### WHAT YOU ARE ASKED TO DO
Among the lines below, take the one holding "You are a GUI", the one holding "гороскоп на сьогодні (123, 1099)", and all lines between them. Set them down exactly.

### DATA RECORDS
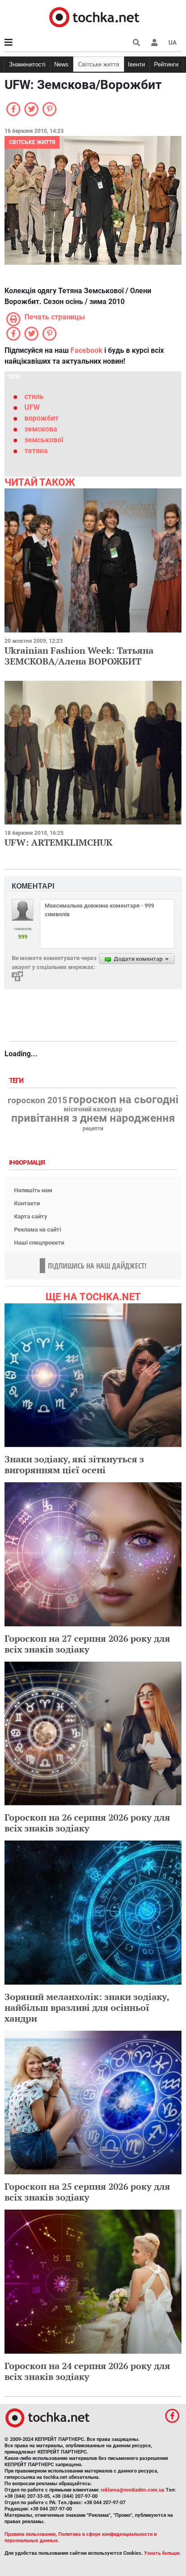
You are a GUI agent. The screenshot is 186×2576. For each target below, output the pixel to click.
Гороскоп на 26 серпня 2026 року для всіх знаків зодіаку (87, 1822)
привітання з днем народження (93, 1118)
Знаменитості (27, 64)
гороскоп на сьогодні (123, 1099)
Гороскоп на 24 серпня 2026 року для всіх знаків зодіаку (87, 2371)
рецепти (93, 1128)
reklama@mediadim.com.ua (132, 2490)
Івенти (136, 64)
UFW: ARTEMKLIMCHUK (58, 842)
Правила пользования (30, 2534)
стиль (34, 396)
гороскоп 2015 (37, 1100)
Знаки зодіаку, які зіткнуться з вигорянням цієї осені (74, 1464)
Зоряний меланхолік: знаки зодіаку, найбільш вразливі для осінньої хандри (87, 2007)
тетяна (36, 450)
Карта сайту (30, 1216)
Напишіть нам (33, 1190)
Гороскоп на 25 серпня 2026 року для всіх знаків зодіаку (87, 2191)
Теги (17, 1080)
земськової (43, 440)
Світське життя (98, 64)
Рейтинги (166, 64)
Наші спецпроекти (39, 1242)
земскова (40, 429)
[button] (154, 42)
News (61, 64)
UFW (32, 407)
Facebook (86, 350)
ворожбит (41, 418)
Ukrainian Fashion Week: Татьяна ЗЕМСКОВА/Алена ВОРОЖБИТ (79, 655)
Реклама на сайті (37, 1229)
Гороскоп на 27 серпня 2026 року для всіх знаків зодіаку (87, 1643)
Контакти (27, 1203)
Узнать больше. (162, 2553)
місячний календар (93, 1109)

...

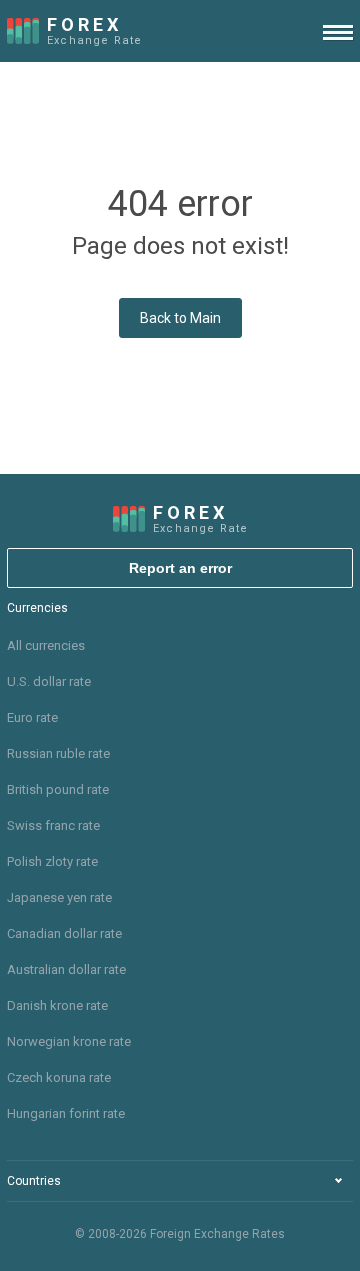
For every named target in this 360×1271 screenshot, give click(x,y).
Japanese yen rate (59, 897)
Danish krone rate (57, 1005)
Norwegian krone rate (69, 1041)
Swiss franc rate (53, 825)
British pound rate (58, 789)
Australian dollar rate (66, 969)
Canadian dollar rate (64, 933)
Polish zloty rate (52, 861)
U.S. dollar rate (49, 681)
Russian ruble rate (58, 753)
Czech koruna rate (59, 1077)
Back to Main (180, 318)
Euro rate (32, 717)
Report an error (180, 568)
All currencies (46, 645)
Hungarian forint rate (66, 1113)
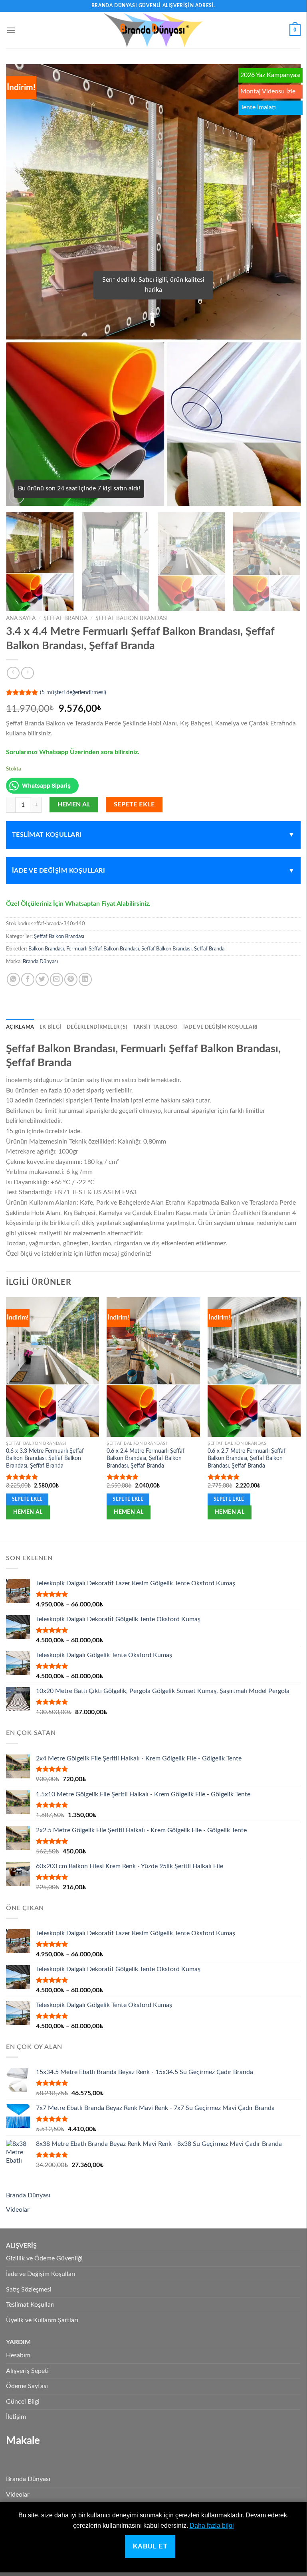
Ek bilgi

==

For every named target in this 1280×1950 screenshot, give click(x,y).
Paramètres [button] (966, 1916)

### FINAL ANSWER
You are a GUI agent. The screenshot is 186×2576. For each target below, output the pixel to click.
Гороскоп на 26 серпня 2026 року для всіх знаків зодіаку (87, 1822)
привітання з днем народження (93, 1118)
Знаменитості (27, 64)
гороскоп на сьогодні (123, 1099)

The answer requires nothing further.